Elon Musk has said the “short burn of the century” is coming soon to investors betting against Tesla. He’s rapidly losing top deputies to help him deliver on that prediction.
Doug Field, senior vice president of engineering, is taking time away from the company to recharge, according to a company spokesman. His sabbatical is significant: Musk has said he regards Field as “one the world’s most talented” engineering executives. He’s one of only four executive officers named in the company’s recent proxy statement.
Field’s break follows a broader exodus of top executives. Matthew Schwall, Tesla’s primary contact with U.S. regulators, just joined the safety team at Waymo, the self-driving-car company started by Google. Jim Keller, the head of the driver-assistance system Autopilot, left last month for Intel. In March, Tesla confirmed two of its top financial executives had parted ways, and in February, sales chief Jon McNeill defected to Lyft.
Tesla’s management churn is among the reasons some investors say they’re wagering against shares of the company, which is valued similar to General Motors Co. despite selling a fraction as many vehicles and burning through billions in cash. Famed investor Jim Chanos maintains a list of departures that he calls “stunning” and says the turnover is comparable to what his firm Kynikos Associates observed at Valeant Pharmaceuticals International and Enron — two wildly successful short bets.

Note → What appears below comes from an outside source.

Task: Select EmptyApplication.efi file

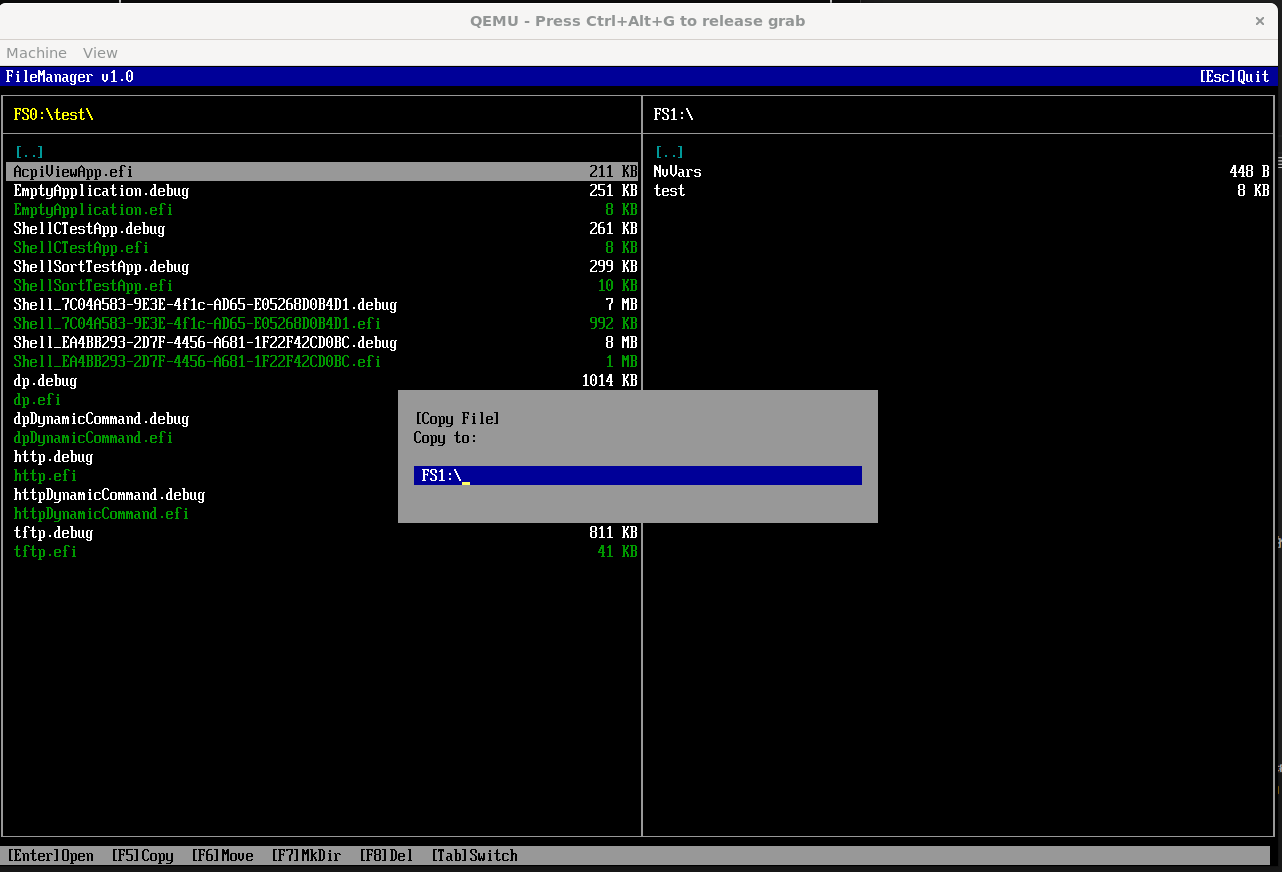Action: [x=93, y=210]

“It is never a good sign when almost all your senior executives are leaving with the stock price at a high,” Chanos said on “Masters in Business,” a Bloomberg Opinion podcast released last week. “That’s telling you there’s something wrong. And I don’t know what it is, but almost all the senior executives at Tesla see something and are leaving stock option packages on the table.”

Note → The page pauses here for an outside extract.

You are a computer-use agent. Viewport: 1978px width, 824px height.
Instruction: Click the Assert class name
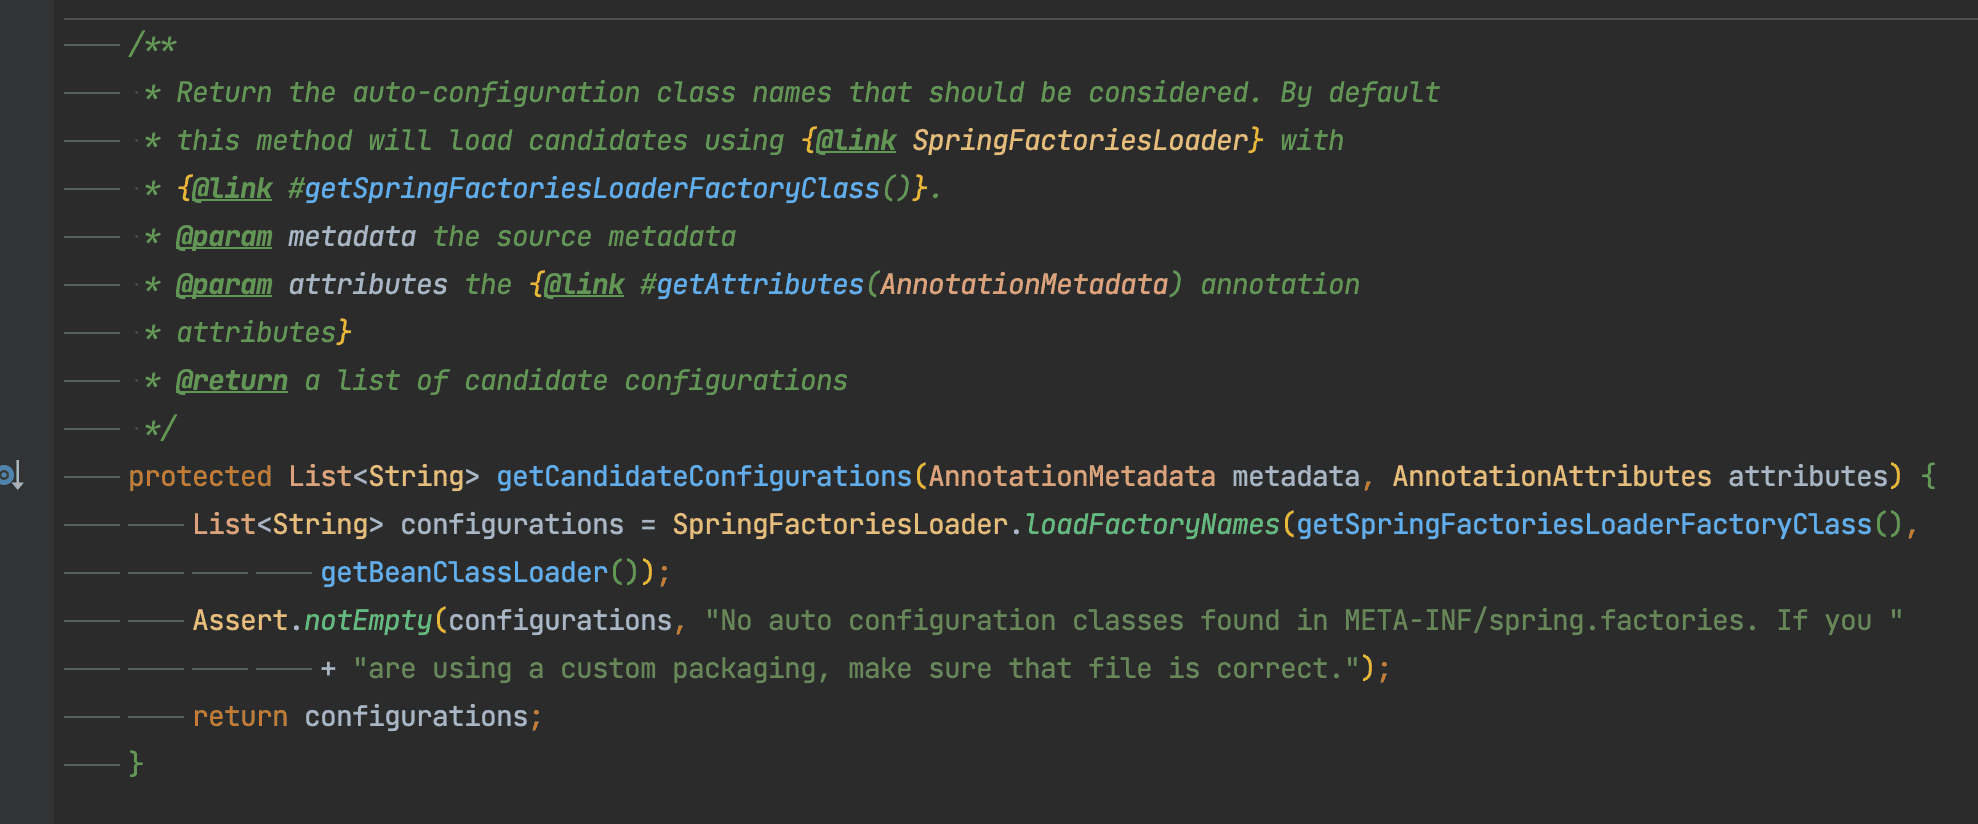[239, 621]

Tesla is down 3.3% this year. While the stock has been a popular pick to bet against for some time, the number of shares being sold short exceeded 40 million for the first time earlier this month, according to S3 Partners LLC.

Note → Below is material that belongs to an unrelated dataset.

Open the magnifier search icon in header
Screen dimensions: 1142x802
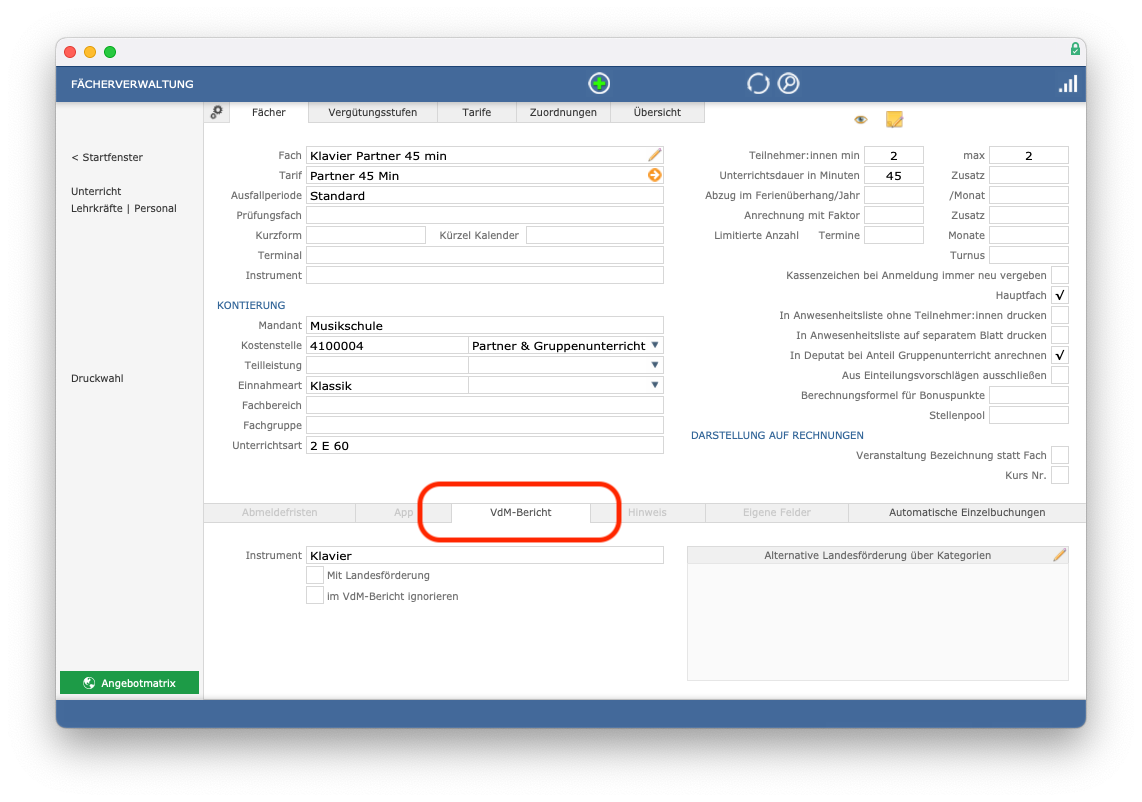point(788,84)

Field, 52, is taking the break just weeks after Musk confirmed a report by The Information that said the CEO had taken over production of the critical Model 3 sedan from his top engineer. Musk, 46, tweeted last month that he had asked Field about a year earlier to manage both engineering and production to better align the two departments, but wrote that recently, it was “better to divide & conquer.”
Disproving the ‘Haters’
Tesla’s efforts to mass manufacture an electric car for the first time has vexed the company for months. Field made headlines by rallying the ranks in March with an email urging workers to “prove a bunch of haters wrong” by boosting Model 3 output.
The carmaker came up short of a target to build 2,500 Model 3 sedans in the final week of that month. On April 3, the company reported that it produced 2,020 in the previous seven days.
Some of the blame for the slower-than-expected manufacturing lies with Tesla applying too much automation to its production of batteries and cars, according to Musk. The company has temporarily turned to semi-automated or manual processes while it works out the kinks.
“We’re fixing it fast,” Musk tweeted on Sunday. “Hackathon going on right now to fix 2 worst robot production chokepoints. Looks promising.”